Work required – Down to the last line, set down the listing below exactly, apart from its pictures.
● ● ● ● ●
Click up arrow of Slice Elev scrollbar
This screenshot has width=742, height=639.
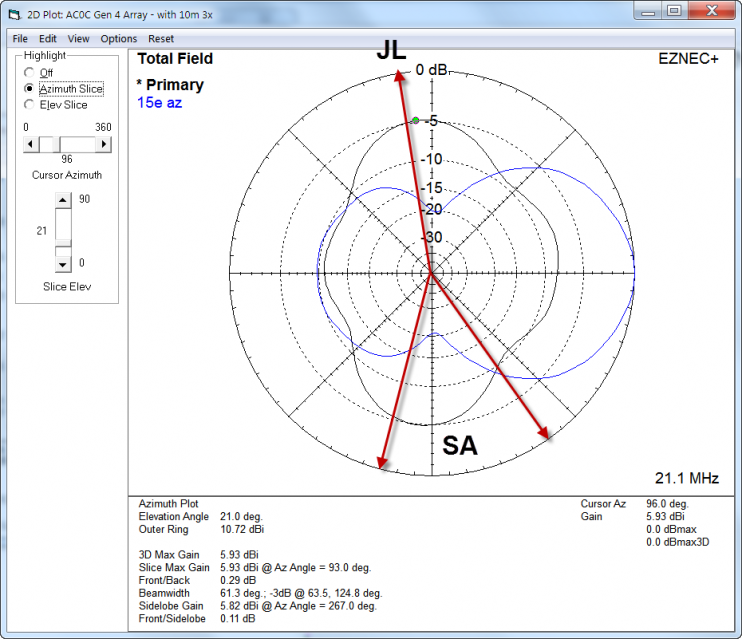click(x=63, y=200)
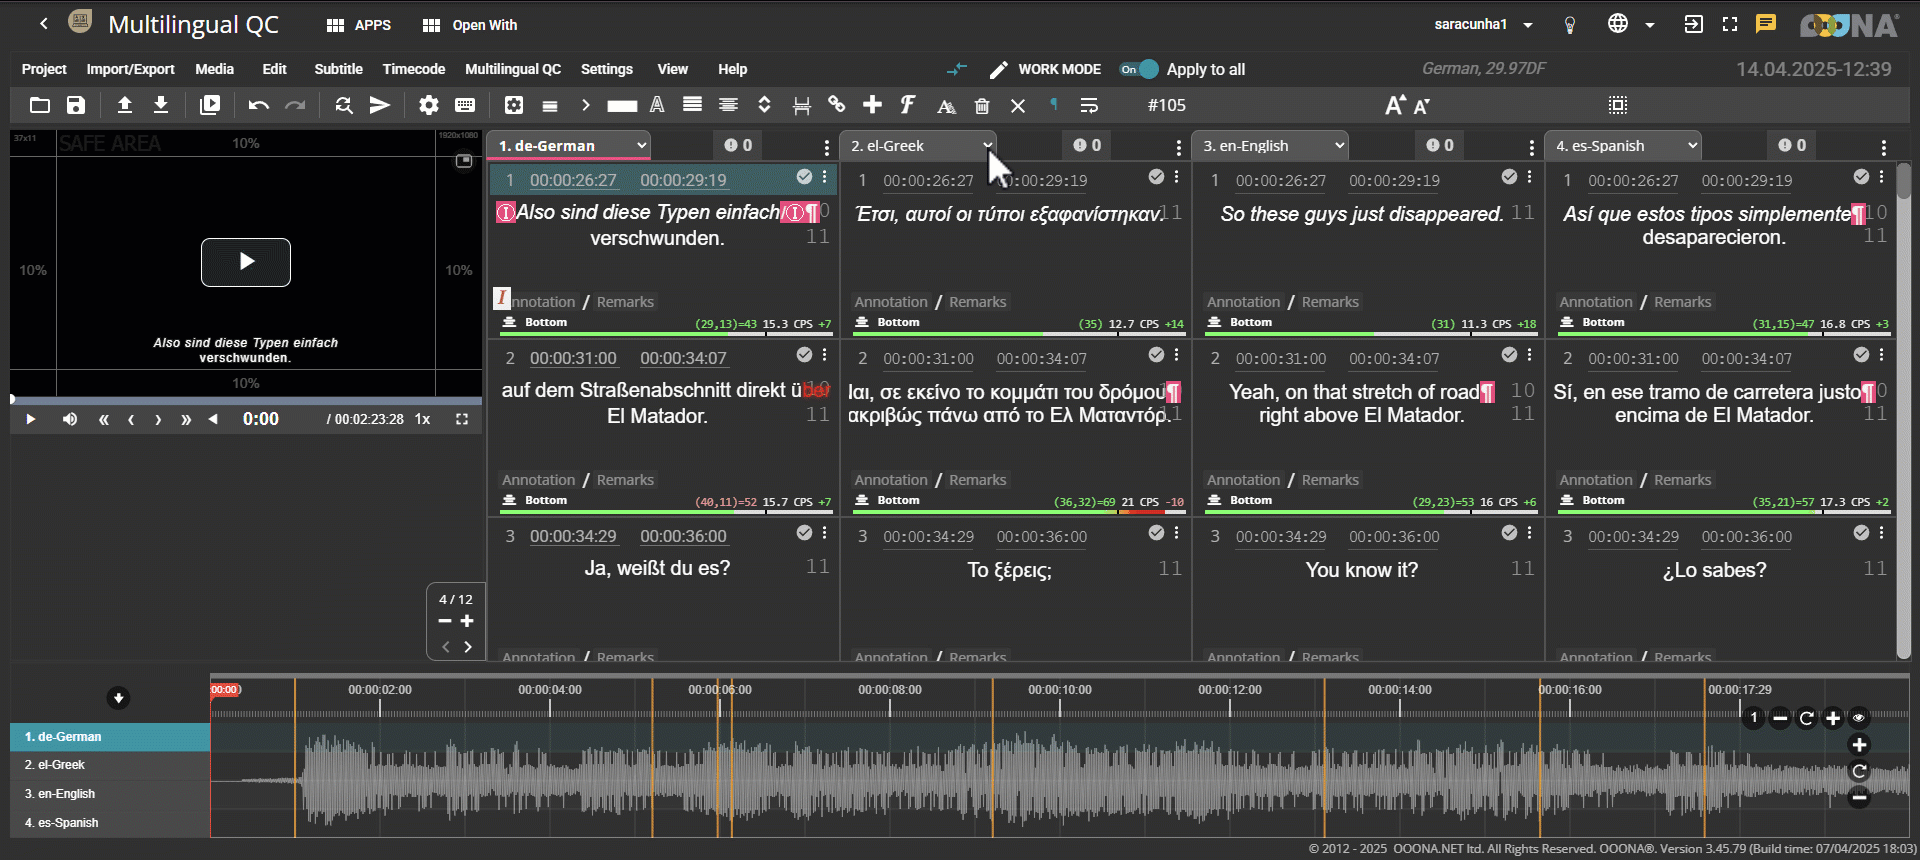The height and width of the screenshot is (860, 1920).
Task: Open the Timecode menu
Action: (413, 69)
● ● ● ● ●
Your response –
Click up arrow of Slice Elev scrollbar
This screenshot has width=742, height=639.
click(x=63, y=200)
The height and width of the screenshot is (860, 1920).
Task: Open the Timecode menu
Action: (413, 69)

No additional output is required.